When an athlete or player seeks an advantage other than by skill in the sport itself, that is cheating, whether it be through drugs, pulling on an opponent’s shirt, intimidation or feigning injury. In all its many forms, it derives from a fundamentally dishonest mindset that goes beyond the specific incident itself.
In a recent football match between Chelsea and Barcelona, the Chelsea captain, John Terry, was sent off for kneeing an opponent in the back. When interviewed after the match, Terry claimed he had been defending himself. From whom? From a man who had his back to him?
Not only did he cheat (see above), he also lied. And that tells you all you need to know about his value set.
Drug cheats do that too. When caught, they lie about how the drug came to be in their system, and then about who or what made them take the banned substance, and finally they plead contrition. Finally? Not quite. They want the slate wiped clean so that they can compete again for Olympic glory.

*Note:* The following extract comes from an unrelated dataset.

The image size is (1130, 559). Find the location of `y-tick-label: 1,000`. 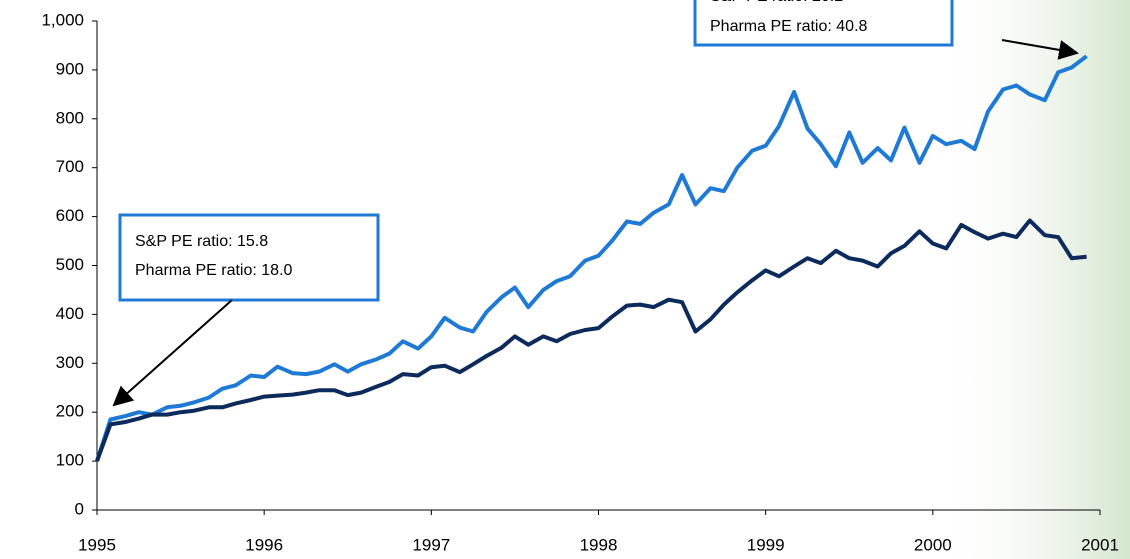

Meanwhile they may have deprived clean athletes of sporting glory.
My concern is about the culture that drives such people to cheat and go on cheating until they are caught. It’s a flawed set of values, a fundamentally dishonest culture.
People with the right set of values just don’t cheat. They don’t pull an opponent’s shirt, don’t feign injury, don’t move their golf ball to a better lie. They don’t steal either. And they don’t avoid such bad behaviour just because they are afraid of being caught. They do so because they are honest.
Honesty has little to do with who might be watching. It’s about the right values, and that derives from the right culture, and possibly education and example in our formative years. It now rests with us to transmit those values to those around us and the next generation.
Now apply that thinking to business. Would you do business with someone who is always trying to outsmart you and steal an unfair advantage? I rest my case.